Machbarkeitsstudie »Große KI-Modelle für Deutschland«
Als einen der ersten wichtigen Schritte hat der KI Bundesverband im Auftrag des Bundesministeriums für Wirtschaft und Klimaschutz BMWK die Machbarkeitsstudie »Große KI-Modelle für Deutschland« herausgegeben. Die Studie analysiert das disruptive Potenzial großer KI-Modelle, insbesondere sogenannter AI-Foundation-Modelle – also flexibler, wiederverwendbarer KI-Modelle, die auf großen Mengen und einem breiten Spektrum von Daten trainiert wurden.
An der Studie mitgearbeitet haben auch Wissenschaftler des Fraunhofer IAIS und des Lamarr-Instituts für Maschinelles Lernen und Künstliche Intelligenz, die ihre langjährigen Erfahrungen mit der Entwicklung und Anwendung von KI-Technologien – insbesondere im Bereich Natural Language Processing (NLP) und Large Language Models (LLM) – einbringen konnten: Dr.-Ing. Joachim Köhler, Abteilungsleiter NetMedia am Fraunhofer IAIS und Principal Investigator am Lamarr-Institut, Dr. Nicolas Flores-Herr, Leiter Conversational AI am Fraunhofer IAIS Institutsstandort Dresden, Dr. Gerhard Paaß, Senior Data Scientist am Lamarr-Institut, Laszlo Friedmann, wissenschaftlicher Mitarbeiter am Fraunhofer IAIS, sowie Dr. Christian Temath, Geschäftsführer der Kompetenzplattform KI.NRW.

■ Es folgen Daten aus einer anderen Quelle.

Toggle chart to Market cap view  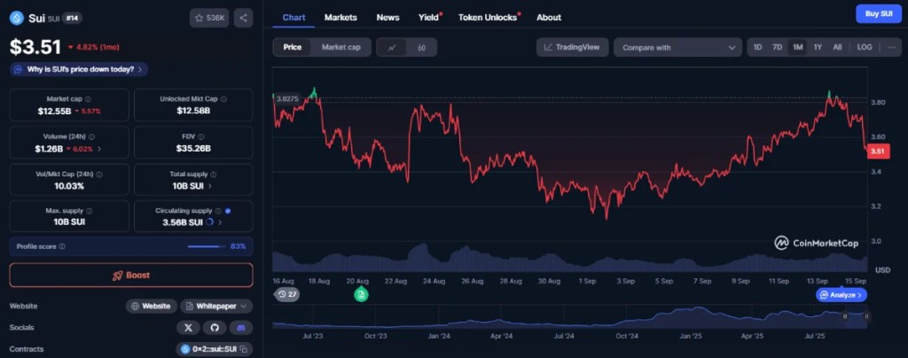(x=341, y=47)

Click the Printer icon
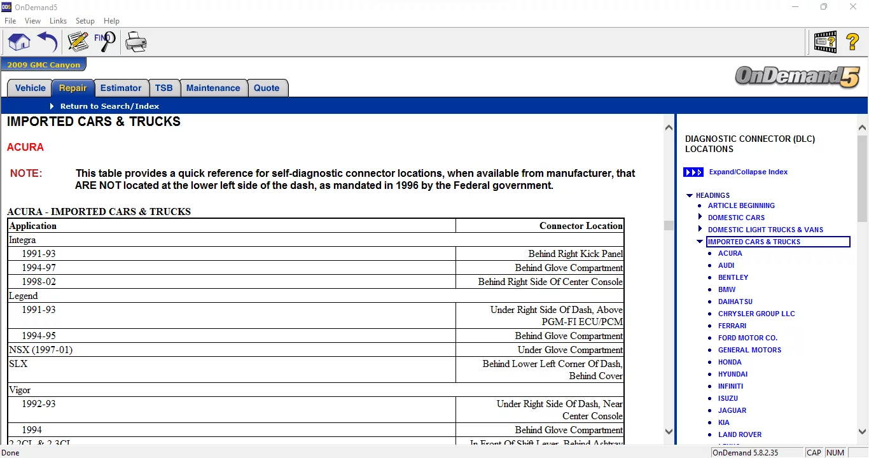tap(136, 43)
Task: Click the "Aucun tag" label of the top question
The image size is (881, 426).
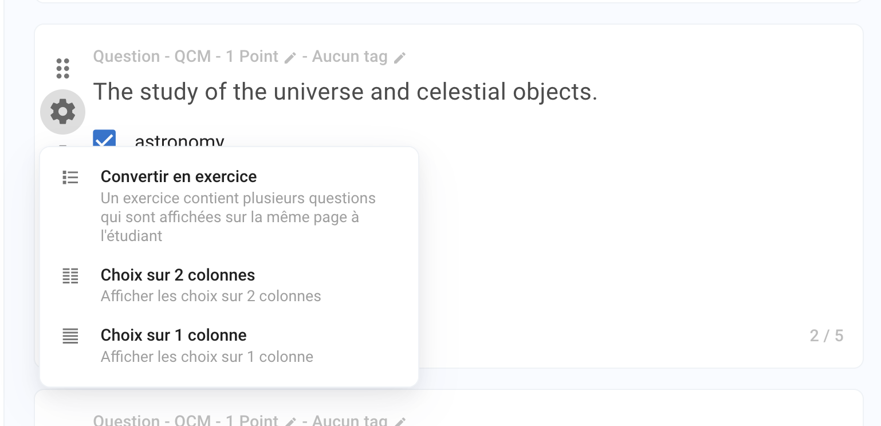Action: tap(349, 57)
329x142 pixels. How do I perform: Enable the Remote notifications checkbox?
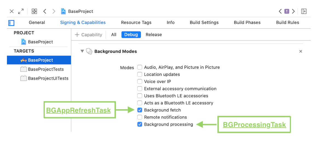pos(140,117)
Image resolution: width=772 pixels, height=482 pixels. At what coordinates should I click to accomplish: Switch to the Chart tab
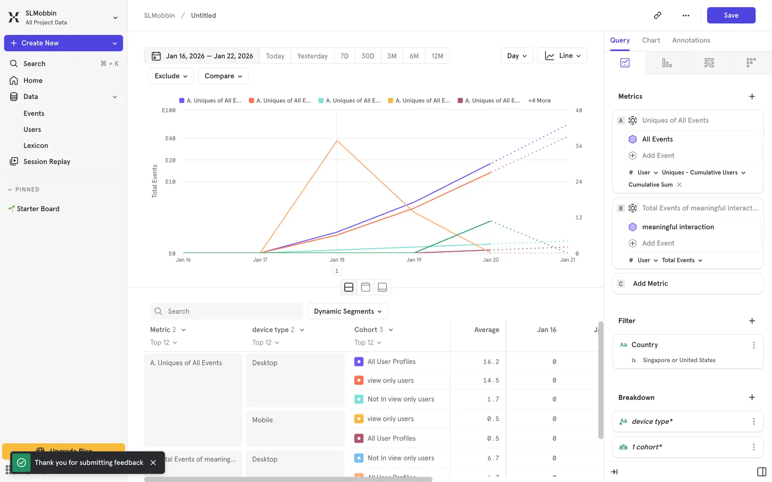pyautogui.click(x=651, y=40)
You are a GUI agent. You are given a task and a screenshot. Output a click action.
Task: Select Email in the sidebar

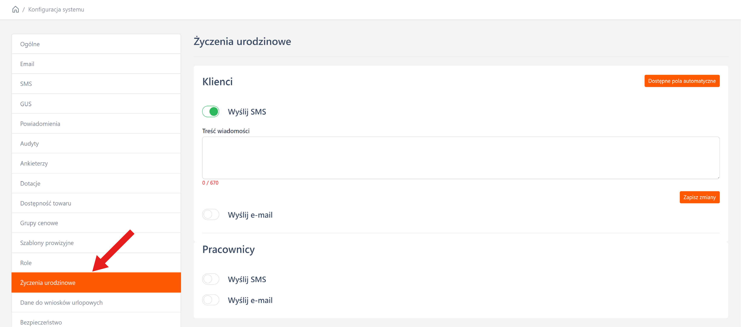point(27,64)
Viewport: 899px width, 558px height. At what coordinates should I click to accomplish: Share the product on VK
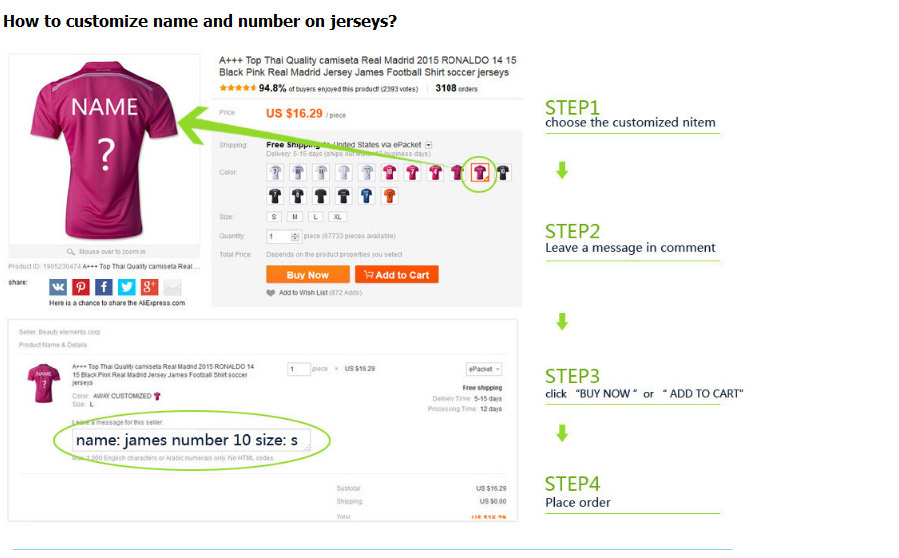(58, 287)
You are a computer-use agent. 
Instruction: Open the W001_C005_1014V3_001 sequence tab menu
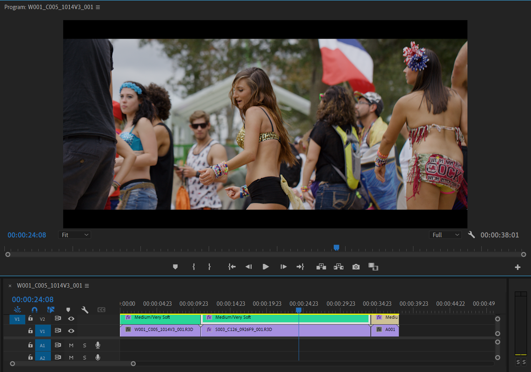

Die Autoren untersuchen gemeinsam mit weiteren Expertinnen und Experten aus Wissenschaft und Wirtschaft den Bedarf und mögliche Anwendungsfälle für große KI-Modelle insbesondere in Deutschland und Europa. In der Studie wird erläutert, wie ein gemeinsames Vorgehen von Politik, Wissenschaft und Wirtschaft dazu beitragen kann, ein KI-Ökosystem aufzubauen, das dem wachsenden Bedarf gerecht wird. Eine entscheidende Rolle spielt dabei eine auf KI ausgelegte Infrastruktur von Hochleistungsrechnern. Solch eine Bündelung der Kräfte für die Entwicklung großer KI-Modelle in Deutschland schafft die Voraussetzungen für die Wahrung ethischer Standards, die Stärkung der Wettbewerbsfähigkeit der europäischen Wirtschaft und die Sicherung der digitalen Souveränität.
LEAM-Konferenz – wirtschaftliche Potenziale und Aufbau eines KI-Ökosystems
Der Öffentlichkeit vorgestellt wurde die Studie »Große KI-Modelle für Deutschland« am 24. Januar 2023 auf der LEAM-Konferenz in Berlin, zu der auch Wissenschaftler des Fraunhofer IAIS ihre Expertise beisteuerten. Dr. Joachim Köhler nahm an einer Podiumsdiskussion teil, bei der die Anforderungen an Soft- und Hardware zur Erstellung großer KI-Modelle analysiert wurden. In einem weiteren Panel diskutierte Dr. Nicolas Flores-Herr über die Rolle von Sprachmodellen und deren Nutzen für den Alltag: »Für Unternehmen bietet dies faszinierendes Potenzial – unsere Vision ist es, dass Managerinnen und Manager künftig mit ihren Daten sprechen können«, erklärt er eines von vielen Anwendungsbeispielen der Technologie.
In weiteren Keynotes und Podiumsdiskussionen konnten sich die Teilnehmenden der LEAM-Konferenz einen Überblick verschaffen über die beeindruckende Entwicklung und die Potenziale großer KI-Modelle für Forschung und Wirtschaft. Im Fokus der Konferenz stand außerdem ein Ausblick auf notwendige konkrete Schritte, um ein KI-Ökosystem aufzubauen und die Infrastruktur und Rechenkapazitäten verfügbar zu machen, die für die Entwicklung großer deutscher und europäischer KI-Modelle nötig sind.